Nos interlocuteurs font savoir que «le président de la République a pourtant dans un Conseil des ministres exigé que la règlementation soit réaménagée, que le code des marchés publics soit revu pour alléger les procédures et pour qu'on puisse répondre à des situations d'urgence, mais rien n'a été fait à ce jour». Les gestionnaires refusent de «s'aventurer» et «taper sur la table pour exiger des changements à ce niveau parce que, pensent-ils, «les temps sont mauvais tout autant que les comptes..., on doit se méfier (...)».
Hier, il n'y avait pas foule devant les urgences d'un hôpital algérois. «En général, les vendredis, les gens ne se bousculent pas mais dans la semaine, on en reçoit par centaines (...)», nous expliquent des chefs de service.

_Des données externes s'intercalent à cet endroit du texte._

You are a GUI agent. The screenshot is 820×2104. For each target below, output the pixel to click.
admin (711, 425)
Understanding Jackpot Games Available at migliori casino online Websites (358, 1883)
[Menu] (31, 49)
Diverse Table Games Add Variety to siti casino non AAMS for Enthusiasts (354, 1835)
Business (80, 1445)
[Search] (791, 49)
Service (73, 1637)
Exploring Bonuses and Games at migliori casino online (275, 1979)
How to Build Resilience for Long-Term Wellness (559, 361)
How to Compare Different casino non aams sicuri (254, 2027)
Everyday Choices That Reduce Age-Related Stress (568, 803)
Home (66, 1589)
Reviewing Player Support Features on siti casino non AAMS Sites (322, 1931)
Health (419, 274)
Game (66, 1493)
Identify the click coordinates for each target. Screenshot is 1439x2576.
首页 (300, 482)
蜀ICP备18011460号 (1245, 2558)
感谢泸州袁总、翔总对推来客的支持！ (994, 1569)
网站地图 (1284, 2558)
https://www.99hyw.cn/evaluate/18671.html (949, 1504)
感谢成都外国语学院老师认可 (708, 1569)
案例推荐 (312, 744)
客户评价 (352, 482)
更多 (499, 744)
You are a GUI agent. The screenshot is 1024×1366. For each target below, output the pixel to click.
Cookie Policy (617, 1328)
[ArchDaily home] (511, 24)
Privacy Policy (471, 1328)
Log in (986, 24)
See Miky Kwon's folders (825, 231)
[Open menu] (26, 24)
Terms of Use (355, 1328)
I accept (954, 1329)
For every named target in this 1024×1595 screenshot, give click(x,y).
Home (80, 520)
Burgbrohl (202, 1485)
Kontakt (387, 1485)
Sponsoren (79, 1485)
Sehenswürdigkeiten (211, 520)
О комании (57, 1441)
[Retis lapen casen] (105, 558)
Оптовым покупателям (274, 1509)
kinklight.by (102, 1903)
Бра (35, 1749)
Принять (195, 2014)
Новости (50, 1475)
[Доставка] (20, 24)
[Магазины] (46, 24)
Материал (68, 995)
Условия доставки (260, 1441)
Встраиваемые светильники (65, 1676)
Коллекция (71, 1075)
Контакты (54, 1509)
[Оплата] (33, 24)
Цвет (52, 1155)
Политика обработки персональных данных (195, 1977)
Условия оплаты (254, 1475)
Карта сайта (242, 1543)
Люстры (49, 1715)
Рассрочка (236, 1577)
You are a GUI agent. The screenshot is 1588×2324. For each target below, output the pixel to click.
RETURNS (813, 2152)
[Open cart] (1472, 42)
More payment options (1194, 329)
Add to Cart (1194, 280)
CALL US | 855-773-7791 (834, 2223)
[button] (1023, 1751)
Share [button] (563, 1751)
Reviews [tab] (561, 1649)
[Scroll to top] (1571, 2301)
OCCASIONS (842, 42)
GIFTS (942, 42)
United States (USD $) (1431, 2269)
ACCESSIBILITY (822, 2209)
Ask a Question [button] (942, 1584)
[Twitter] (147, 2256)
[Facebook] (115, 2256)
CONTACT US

Ils se rappellent les pics allant jusqu'à «200 personnes par jour qui passaient par le centre de tri dont plus de 140 étaient admises en consultation ambulatoire, et plus de 190 passaient le scanner».
Désormais, dans les milieux hospitaliers, on parle de deuxième vague de la pandémie du Covid-19. «Celle-là est certes moins violente, c'est une forme modérée mais atteint beaucoup les personnes âgées», nous renseignent les spécialistes qui avouent que «ces derniers temps, nous maîtrisons mieux la situation».
Ceci étant, «on préfère déconseiller aux gens de passer un scanner en milieu hospitalier, parce que la contagion est difficile à éviter pour les personnes qui ne portent pas les tenues de protection, on renvoie la plupart vers des cliniques et laboratoires privés pour des analyses. Jeudi dernier, toute une famille était à la recherche de laboratoires pour passer le test Covid. «Nous avons appelé 10 laboratoires privés mais tous répondaient qu'ils n'avaient pas de réactifs pour nous faire le test de sérologie, c'est le véritable parcours du combattant !», s'est plaint le chef de famille.